El impuesto, establecido en 860 pesos por pasajero, fue aprobado por la mayoría de Morena en el Congreso Federal mediante una reforma a la Ley Federal de Derechos. Este gravamen busca equiparar el cobro a los turistas que llegan en cruceros con el impuesto que ya se aplica a quienes ingresan al país por vía aérea.
Sin embargo, diversos organismos, como la Concanaco-Servytur, alertaron que la medida podría desincentivar la llegada de cruceros internacionales, afectando la competitividad de México frente a otros destinos en el Caribe y Centroamérica.
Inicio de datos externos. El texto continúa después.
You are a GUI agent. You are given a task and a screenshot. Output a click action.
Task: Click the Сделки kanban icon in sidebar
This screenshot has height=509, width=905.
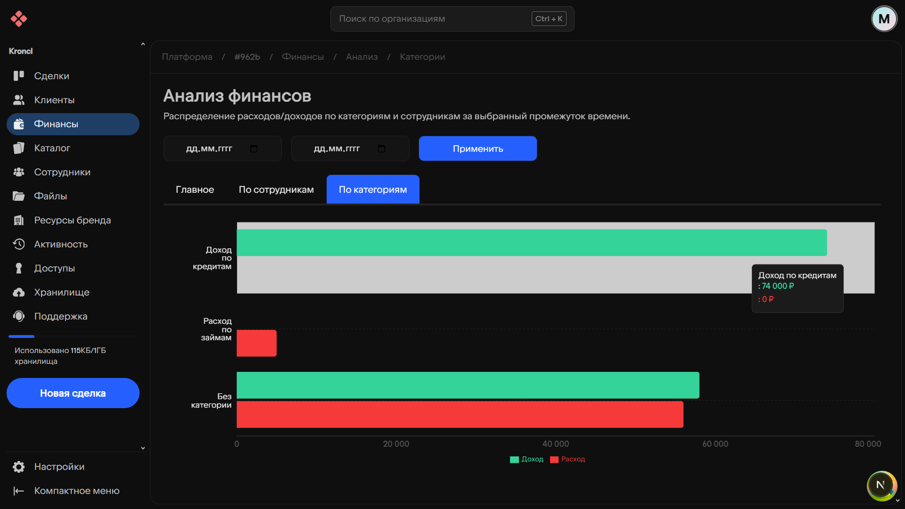[19, 76]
Ante estas preocupaciones, las principales líneas de cruceros a nivel mundial solicitaron una reunión urgente con la presidenta Sheinbaum para dialogar sobre el impacto económico de esta medida.
De acuerdo con datos del Inegi, entre enero y octubre del año pasado, el ingreso de divisas por turistas que arribaron en cruceros ascendió a 666.1 millones de dólares, lo que representó un crecimiento anual del 11.35%. A pesar de este avance, el ingreso por este segmento del turismo solo constituye 2.5% del total de divisas turísticas captadas en el mismo periodo.
El aplazamiento de esta medida refleja un esfuerzo por mantener la competitividad de México como destino turístico en el mercado internacional y proteger a la industria turística, una de las más importantes para la economía nacional.
El retraso en la aplicación del impuesto brinda un periodo de gracia para que el Gobierno y las líneas de cruceros busquen soluciones que beneficien tanto al desarrollo económico como a la preservación de la competitividad de los puertos mexicanos en el turismo internacional. Sin embargo, se mantiene el desafío de equilibrar la recaudación fiscal con el estímulo de un sector clave para la economía mexicana.